>> begin Dataset excerpts

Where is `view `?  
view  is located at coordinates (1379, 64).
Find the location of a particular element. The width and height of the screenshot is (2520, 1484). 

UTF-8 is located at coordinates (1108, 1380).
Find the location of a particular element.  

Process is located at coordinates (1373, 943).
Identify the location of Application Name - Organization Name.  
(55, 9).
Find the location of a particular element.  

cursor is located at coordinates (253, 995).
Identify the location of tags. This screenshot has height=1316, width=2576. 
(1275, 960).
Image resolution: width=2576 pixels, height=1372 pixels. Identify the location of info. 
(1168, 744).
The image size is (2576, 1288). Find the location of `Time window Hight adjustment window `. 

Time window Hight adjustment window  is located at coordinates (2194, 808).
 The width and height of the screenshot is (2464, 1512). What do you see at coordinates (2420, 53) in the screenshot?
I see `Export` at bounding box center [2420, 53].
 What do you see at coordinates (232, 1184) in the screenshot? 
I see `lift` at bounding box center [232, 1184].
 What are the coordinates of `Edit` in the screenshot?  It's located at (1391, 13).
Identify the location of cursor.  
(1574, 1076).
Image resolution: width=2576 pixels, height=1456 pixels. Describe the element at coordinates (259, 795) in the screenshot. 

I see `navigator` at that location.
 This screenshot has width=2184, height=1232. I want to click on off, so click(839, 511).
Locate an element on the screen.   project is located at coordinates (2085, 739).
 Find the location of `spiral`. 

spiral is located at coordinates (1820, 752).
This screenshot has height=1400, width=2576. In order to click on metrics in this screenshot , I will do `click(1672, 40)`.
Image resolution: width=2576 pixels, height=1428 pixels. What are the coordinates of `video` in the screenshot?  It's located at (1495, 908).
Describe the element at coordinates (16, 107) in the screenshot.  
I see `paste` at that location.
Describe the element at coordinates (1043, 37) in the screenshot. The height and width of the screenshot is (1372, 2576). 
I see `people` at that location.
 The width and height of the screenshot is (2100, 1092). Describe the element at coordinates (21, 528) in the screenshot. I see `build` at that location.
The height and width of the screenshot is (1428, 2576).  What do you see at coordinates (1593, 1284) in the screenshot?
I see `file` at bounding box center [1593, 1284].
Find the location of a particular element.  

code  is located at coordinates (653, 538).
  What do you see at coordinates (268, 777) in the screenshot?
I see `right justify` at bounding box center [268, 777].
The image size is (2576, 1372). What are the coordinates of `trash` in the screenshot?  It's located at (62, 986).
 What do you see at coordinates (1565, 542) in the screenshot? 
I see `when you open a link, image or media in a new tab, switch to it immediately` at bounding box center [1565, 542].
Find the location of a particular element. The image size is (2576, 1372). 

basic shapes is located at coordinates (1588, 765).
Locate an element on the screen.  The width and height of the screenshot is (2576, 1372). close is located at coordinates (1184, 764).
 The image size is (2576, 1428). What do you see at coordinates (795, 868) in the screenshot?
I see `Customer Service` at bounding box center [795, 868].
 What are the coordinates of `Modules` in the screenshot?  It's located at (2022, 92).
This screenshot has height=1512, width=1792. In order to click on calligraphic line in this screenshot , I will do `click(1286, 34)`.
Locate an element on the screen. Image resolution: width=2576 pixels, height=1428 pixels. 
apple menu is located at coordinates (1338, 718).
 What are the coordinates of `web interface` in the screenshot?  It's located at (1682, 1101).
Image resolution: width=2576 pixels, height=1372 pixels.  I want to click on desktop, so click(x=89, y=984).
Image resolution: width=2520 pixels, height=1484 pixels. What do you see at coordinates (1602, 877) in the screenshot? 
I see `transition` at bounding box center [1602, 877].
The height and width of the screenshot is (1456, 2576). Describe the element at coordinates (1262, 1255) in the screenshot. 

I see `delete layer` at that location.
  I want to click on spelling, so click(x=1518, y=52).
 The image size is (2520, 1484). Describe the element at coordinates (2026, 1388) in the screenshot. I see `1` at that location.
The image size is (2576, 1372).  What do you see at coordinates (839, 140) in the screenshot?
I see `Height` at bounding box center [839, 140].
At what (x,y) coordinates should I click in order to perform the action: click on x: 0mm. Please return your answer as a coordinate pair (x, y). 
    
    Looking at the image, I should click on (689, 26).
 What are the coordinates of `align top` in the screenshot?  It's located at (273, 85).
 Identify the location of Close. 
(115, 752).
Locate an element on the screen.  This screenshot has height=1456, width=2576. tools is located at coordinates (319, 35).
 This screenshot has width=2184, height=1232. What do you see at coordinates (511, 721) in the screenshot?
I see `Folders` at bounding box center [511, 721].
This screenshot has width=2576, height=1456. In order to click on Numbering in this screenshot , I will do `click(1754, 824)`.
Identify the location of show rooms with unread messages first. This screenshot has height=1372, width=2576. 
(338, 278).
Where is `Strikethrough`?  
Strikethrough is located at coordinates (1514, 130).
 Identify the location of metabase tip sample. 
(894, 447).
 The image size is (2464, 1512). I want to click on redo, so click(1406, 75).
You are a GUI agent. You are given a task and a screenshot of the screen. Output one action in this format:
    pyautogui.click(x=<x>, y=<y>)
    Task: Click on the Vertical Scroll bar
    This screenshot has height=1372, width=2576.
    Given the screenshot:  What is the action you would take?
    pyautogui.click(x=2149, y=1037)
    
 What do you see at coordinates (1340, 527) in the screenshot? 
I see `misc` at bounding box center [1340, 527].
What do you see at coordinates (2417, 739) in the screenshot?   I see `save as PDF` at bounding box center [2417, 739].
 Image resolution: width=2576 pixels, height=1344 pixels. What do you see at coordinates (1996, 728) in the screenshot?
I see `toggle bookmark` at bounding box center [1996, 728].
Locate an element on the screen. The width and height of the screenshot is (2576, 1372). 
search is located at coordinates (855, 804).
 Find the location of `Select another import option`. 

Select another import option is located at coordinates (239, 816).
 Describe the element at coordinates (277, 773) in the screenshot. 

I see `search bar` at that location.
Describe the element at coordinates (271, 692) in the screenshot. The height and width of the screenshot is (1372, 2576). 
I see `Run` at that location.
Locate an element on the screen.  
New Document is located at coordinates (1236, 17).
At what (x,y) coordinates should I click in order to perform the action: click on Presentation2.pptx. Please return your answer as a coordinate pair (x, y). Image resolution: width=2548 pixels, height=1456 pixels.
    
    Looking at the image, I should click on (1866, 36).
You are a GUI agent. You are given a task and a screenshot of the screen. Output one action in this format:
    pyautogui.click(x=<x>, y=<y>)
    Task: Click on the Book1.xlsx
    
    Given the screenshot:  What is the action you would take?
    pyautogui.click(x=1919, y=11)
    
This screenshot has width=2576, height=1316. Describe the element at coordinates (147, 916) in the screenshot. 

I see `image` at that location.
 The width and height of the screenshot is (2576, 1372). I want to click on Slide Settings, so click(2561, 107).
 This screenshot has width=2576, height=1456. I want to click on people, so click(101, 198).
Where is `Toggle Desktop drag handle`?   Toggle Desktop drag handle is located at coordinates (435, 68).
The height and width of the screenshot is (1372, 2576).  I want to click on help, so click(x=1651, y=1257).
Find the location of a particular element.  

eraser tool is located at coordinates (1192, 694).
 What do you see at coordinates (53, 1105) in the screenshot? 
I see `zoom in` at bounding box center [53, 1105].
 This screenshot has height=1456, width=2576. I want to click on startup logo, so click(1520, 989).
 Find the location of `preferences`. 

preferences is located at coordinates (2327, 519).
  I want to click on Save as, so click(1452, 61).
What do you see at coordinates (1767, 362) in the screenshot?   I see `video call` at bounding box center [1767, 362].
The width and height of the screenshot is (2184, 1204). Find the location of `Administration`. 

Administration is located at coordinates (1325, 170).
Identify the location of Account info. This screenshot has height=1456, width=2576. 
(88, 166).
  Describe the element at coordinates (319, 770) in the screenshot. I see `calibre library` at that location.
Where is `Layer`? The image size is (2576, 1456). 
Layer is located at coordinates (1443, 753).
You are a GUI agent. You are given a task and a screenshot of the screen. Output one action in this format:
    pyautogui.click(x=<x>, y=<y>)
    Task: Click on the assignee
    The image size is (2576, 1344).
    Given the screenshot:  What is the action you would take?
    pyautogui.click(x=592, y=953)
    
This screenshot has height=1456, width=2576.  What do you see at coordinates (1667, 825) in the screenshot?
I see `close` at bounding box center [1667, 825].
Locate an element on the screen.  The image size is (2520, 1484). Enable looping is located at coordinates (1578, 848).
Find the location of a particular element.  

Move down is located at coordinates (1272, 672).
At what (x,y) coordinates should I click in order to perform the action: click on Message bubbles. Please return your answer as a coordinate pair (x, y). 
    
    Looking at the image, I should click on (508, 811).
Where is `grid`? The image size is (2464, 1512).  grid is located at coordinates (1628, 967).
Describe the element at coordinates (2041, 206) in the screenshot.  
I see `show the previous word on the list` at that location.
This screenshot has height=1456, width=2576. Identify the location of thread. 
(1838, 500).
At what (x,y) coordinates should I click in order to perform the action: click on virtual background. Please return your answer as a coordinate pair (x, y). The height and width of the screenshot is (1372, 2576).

>> end Dataset excerpts

Aim: Copy the listing word for word, from its first line through the line containing "coordinates (2085, 739).", with both of those lines included.

Output below:
Where is `view `?  
view  is located at coordinates (1379, 64).
Find the location of a particular element. The width and height of the screenshot is (2520, 1484). 

UTF-8 is located at coordinates (1108, 1380).
Find the location of a particular element.  

Process is located at coordinates (1373, 943).
Identify the location of Application Name - Organization Name.  
(55, 9).
Find the location of a particular element.  

cursor is located at coordinates (253, 995).
Identify the location of tags. This screenshot has height=1316, width=2576. 
(1275, 960).
Image resolution: width=2576 pixels, height=1372 pixels. Identify the location of info. 
(1168, 744).
The image size is (2576, 1288). Find the location of `Time window Hight adjustment window `. 

Time window Hight adjustment window  is located at coordinates (2194, 808).
 The width and height of the screenshot is (2464, 1512). What do you see at coordinates (2420, 53) in the screenshot?
I see `Export` at bounding box center [2420, 53].
 What do you see at coordinates (232, 1184) in the screenshot? 
I see `lift` at bounding box center [232, 1184].
 What are the coordinates of `Edit` in the screenshot?  It's located at (1391, 13).
Identify the location of cursor.  
(1574, 1076).
Image resolution: width=2576 pixels, height=1456 pixels. Describe the element at coordinates (259, 795) in the screenshot. 

I see `navigator` at that location.
 This screenshot has width=2184, height=1232. I want to click on off, so click(839, 511).
Locate an element on the screen.   project is located at coordinates (2085, 739).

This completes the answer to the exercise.